É um sofrimento atroz. Além das intrusões do mundo exterior, o bebê se
depara com a perda do seu mundo perfeito, onde nada lhe faltava. Evidencia-se a
dificuldade em lidar com essa situação justamente porque o ego ainda não esta
formado. Para isso a mãe é um objeto externo essencial para acolher este bebê.
É o objeto primário, é naquele momento, o que o bebê mais precisa.
Apesar de este pequeno sujeito precisar muito do objeto externo (mãe),
este (objeto externo) exerce uma fonte de violência, pois, provoca o sentimento
de perda e abandono (ROCHA, 2012).
É
com a insuspeitada agonia do choro que o bebê revela as consequências da
separação, pelo corte, de seu objeto primário. Temos aí a expressão máxima de
sua aflição diante da perfeição perdida que o fazia conhecer somente a
plenitude, a bem-aventurança e o repouso. A perda de um modelo, que
proporcionava a satisfação ilimitada, o repouso absoluto e a quietude plena –
ainda que nós o pensemos como um mito constitutivo da psique – configura-se
pela separação do corpo materno. A unidade, deixada agora para trás, dá lugar à
ferida provocada por esse corte inicial cuja cicatriz marcará, primeiramente e
para sempre, o corpo do sujeito. (ROCHA, 2012, p. 23).
Tirar o bebê de sua perfeição, do mundo que nada lhe faltava, de sua
plenitude, é um tanto sofredor, o que acarretará em todo o processo de
desenvolvimento ao longo dessa vida. É o primeiro contato com o mundo externo,
onde haverá toda a mudança, a invasão do mundo pulsional e também a violência
sensorial.
Rocha explica a afirmação descrita acima:
Ao
lado dessa primeira ferida, vive-se – a partir do excesso – a primeira
violência que se constitui pela invasão pulsional, sensorial e objetal que
inunda o bebê nos primórdios da vida. É, portanto, a partir desse trauma
primário, cenário para o desespero incontornável do sujeito, que podemos
localizar o espaço em que se dá esse excesso e compreender que, se a
experiência é sentida como demasiada, é justamente porque a condição de
despreparo e insuficiência própria para dar conta de tudo isso é a vivência
maior desse momento. O atravessamento pulsional que marca o corpo e funda o
psíquico é, ainda, contemporâneo da violência sensorial que inunda o pequeno
sujeito por todos os lados. Além disso, o objeto como projeto para o bebê, ou
seja, como mensageiro da cultura e como ser de desejo em relação ao bebê,
exerce, assim, uma fonte de violência, além de atualizar, com sua presença,
perda e abandono para ele. (2012, p.
23-24).
Para Winnicott (1949/2000) a reação à invasão dessas intrusões passa a
ser entalhada na memória em forma de trauma, ao passo que o adulto o reviva
simbolicamente mais tarde, entretanto, esse autor apresenta a ab-reação, entre outros, como alternativa para a
possível recuperação deste estado traumático.

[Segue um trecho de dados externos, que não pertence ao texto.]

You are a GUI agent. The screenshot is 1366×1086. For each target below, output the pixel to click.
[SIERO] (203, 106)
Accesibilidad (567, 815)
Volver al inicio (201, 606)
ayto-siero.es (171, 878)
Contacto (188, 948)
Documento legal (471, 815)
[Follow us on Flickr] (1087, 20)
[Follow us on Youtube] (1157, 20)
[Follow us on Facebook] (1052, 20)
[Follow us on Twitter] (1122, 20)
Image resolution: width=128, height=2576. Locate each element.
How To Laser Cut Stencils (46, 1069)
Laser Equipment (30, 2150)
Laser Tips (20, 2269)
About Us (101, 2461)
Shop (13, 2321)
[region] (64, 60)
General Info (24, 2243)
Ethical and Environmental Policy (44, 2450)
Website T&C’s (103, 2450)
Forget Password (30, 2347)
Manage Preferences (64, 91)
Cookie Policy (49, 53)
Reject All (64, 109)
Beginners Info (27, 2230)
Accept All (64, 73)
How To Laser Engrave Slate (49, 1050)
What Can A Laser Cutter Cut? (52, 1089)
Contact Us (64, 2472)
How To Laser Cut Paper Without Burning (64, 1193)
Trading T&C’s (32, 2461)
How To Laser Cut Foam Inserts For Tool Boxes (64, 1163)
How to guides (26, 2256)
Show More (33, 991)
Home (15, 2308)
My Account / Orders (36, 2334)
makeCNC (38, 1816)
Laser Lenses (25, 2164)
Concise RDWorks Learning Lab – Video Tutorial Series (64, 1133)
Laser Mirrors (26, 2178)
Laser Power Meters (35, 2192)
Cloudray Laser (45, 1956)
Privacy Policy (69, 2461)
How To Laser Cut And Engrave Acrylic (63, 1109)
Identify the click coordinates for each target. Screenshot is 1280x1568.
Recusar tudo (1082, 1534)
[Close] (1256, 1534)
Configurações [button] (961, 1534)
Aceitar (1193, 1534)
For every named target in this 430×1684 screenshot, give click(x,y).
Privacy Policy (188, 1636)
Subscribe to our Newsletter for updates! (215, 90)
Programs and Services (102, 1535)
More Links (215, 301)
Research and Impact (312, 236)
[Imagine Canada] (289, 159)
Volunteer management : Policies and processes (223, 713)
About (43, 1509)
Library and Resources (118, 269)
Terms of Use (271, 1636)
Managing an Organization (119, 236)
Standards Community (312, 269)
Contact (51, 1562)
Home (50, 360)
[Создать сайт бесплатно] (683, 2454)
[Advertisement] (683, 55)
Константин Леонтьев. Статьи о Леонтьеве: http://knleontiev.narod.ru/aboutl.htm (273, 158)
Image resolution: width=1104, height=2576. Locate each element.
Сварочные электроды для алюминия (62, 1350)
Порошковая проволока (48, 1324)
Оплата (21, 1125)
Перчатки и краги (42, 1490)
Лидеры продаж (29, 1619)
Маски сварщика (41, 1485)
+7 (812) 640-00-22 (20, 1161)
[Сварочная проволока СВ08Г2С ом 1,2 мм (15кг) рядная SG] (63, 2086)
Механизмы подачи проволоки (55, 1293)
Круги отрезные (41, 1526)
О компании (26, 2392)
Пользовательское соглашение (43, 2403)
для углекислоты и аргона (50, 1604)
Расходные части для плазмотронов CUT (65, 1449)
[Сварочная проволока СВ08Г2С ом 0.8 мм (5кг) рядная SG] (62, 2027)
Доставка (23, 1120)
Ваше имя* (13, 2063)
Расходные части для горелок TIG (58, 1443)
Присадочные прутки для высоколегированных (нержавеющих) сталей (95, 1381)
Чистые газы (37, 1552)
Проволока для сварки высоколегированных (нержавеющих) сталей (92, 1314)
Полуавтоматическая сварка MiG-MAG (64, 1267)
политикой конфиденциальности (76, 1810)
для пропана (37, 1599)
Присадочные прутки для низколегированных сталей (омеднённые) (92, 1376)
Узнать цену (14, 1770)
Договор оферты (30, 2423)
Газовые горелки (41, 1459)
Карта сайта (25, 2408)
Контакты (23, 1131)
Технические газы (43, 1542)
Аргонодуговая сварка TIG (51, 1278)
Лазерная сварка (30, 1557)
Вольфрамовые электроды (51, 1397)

Neste mesmo ano Lacan (1949/1998), em seu escrito sobre a angústia, retrata
que a prematuração humana estabelece marcas no psiquismo que para ele, é
irrecuperável. Em outro escrito Lacan (1962-1963/2005) avulta a ideia citada
acima por Winnicott (1949/2000) em virtude do primeiro momento da angústia,
porém, da um passo adiante e propõe o momento ao qual refere ser mais decisivo
na angústia “de que se trata, a angústia do desmame, não é propriamente que,
nesse momento, o seio faça falta à necessidade do sujeito, mas, antes, que a
criança pequena cede o seio a que está apensa como se fosse uma parte dela
mesma. (LACAN, 1962-1963/2005, p. 340).
A mãe, como já foi mencionado, é fonte de prazer, é aquela que supri as
necessidades primevas do bebê, e ao mesmo tempo aquela que o abandona. (ROCHA,
2012). Diante desta afirmação e acrescentando a angústia vivida pelo bebê nesse
momento como sinal do desamparo, Lacan (1962-1963/2005) diz:
É
na possibilidade de agarrar ou soltar esse seio que se produz o momento de
surpresa mais primitivo, às vezes apreensível na expressão do recém-nascido, na
qual passa pela primeira vez o reflexo – relacionado com esse órgão que é muito
mais que um objeto, que é o próprio sujeito – de algo que serve de suporte, de
raiz para o que, num outro registro, foi chamado de desamparo. (p. 340).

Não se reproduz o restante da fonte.